Job:
Extract the lines from the start of the entries through the line containing "tap(283, 177)", inclusive, and reproduce them without any change.

Data excerpts:
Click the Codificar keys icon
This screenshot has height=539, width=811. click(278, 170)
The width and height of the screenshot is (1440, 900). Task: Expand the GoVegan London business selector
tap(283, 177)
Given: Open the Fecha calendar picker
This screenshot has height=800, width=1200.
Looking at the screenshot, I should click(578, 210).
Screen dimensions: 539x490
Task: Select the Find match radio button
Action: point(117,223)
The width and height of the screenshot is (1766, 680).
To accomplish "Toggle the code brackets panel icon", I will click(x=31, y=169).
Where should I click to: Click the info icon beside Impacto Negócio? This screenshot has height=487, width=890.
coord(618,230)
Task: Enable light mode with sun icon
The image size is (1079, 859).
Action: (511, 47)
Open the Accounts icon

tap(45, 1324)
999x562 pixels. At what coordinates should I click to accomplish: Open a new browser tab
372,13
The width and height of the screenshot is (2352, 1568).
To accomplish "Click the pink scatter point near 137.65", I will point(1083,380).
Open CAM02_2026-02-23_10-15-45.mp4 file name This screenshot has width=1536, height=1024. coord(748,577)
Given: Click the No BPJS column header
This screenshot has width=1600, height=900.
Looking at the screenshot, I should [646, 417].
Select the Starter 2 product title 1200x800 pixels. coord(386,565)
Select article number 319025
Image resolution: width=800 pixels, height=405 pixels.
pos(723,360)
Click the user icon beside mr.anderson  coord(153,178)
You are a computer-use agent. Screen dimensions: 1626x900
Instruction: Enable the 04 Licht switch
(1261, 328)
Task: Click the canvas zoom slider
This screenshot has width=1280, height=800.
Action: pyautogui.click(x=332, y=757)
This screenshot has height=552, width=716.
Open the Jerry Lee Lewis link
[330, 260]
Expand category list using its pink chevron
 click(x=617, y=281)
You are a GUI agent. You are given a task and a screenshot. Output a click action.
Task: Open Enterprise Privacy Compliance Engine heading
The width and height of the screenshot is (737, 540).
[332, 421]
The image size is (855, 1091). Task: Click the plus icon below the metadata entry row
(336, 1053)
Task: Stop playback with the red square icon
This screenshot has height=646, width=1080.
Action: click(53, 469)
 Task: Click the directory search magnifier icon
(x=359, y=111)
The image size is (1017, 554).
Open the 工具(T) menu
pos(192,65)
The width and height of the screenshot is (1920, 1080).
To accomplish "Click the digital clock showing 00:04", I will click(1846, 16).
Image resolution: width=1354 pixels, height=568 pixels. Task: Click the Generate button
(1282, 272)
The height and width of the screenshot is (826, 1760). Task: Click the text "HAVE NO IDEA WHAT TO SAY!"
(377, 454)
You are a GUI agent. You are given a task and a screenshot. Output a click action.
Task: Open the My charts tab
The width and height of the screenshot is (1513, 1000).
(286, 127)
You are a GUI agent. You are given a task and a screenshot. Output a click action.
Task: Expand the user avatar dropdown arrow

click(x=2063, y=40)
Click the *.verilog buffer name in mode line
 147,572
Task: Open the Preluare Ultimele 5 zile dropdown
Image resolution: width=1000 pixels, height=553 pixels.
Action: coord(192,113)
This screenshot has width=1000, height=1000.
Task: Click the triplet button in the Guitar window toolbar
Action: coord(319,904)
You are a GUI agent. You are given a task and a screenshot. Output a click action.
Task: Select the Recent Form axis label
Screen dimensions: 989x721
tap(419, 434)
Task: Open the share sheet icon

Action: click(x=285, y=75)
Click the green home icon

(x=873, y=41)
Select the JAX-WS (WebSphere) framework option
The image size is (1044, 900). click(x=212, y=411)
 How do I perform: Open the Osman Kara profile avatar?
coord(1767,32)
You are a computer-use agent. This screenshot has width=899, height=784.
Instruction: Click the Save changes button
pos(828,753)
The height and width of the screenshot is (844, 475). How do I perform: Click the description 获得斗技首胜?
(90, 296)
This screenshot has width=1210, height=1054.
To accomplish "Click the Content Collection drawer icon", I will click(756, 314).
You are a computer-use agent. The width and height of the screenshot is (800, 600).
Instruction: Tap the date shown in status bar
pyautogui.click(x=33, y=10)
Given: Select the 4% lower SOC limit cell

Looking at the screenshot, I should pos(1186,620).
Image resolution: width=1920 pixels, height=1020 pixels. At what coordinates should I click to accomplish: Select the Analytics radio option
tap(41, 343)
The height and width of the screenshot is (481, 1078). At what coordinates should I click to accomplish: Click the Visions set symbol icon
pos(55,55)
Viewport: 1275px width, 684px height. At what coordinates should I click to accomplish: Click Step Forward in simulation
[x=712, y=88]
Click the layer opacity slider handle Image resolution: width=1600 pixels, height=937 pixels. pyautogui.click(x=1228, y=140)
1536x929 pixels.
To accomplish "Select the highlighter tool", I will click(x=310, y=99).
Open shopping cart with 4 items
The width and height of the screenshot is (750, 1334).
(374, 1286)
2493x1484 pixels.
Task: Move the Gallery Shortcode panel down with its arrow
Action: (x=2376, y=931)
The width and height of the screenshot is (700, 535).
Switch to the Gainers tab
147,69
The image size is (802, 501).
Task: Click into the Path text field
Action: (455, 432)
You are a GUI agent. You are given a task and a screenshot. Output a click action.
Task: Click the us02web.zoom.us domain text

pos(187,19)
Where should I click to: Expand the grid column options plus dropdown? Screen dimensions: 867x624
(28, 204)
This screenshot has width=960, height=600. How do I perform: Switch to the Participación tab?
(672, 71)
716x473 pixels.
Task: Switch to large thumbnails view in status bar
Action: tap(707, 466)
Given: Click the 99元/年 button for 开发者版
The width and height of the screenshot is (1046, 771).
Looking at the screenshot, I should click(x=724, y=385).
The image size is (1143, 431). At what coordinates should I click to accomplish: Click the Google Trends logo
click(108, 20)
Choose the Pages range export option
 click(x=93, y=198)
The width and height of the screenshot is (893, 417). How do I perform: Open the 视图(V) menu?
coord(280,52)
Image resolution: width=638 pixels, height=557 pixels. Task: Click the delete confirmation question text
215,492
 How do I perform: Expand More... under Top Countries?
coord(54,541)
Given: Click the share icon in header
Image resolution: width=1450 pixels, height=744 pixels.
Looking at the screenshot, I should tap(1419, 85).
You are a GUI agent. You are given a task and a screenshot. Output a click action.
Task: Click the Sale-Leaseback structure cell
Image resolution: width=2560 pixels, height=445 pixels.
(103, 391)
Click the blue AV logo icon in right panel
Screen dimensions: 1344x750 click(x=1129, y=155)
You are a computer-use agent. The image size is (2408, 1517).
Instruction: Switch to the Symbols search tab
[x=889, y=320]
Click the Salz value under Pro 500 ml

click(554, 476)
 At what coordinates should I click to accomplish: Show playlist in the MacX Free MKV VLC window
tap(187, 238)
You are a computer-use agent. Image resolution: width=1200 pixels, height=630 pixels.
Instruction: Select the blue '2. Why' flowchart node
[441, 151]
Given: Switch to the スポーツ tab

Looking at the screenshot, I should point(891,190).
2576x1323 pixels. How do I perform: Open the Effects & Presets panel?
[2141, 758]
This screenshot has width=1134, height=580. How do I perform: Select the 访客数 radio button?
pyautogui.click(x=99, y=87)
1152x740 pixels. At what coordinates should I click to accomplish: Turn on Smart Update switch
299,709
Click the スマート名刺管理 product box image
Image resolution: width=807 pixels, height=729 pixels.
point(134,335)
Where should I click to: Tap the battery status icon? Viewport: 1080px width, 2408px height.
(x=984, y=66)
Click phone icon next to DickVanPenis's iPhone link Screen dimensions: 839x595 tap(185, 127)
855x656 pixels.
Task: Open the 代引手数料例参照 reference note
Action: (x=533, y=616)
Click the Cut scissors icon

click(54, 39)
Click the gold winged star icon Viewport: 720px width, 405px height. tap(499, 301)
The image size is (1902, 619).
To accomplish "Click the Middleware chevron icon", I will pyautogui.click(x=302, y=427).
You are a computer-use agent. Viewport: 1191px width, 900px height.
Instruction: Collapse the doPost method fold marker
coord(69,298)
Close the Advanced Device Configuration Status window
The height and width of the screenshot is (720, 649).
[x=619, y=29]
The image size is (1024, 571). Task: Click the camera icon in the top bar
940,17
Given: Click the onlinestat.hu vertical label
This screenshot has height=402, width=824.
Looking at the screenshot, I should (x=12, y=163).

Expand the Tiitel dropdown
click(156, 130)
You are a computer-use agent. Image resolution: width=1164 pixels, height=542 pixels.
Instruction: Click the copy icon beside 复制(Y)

Worked answer:
Click the Codificar keys icon
This screenshot has height=539, width=811. click(278, 170)
The width and height of the screenshot is (1440, 900). Task: Expand the GoVegan London business selector
tap(283, 177)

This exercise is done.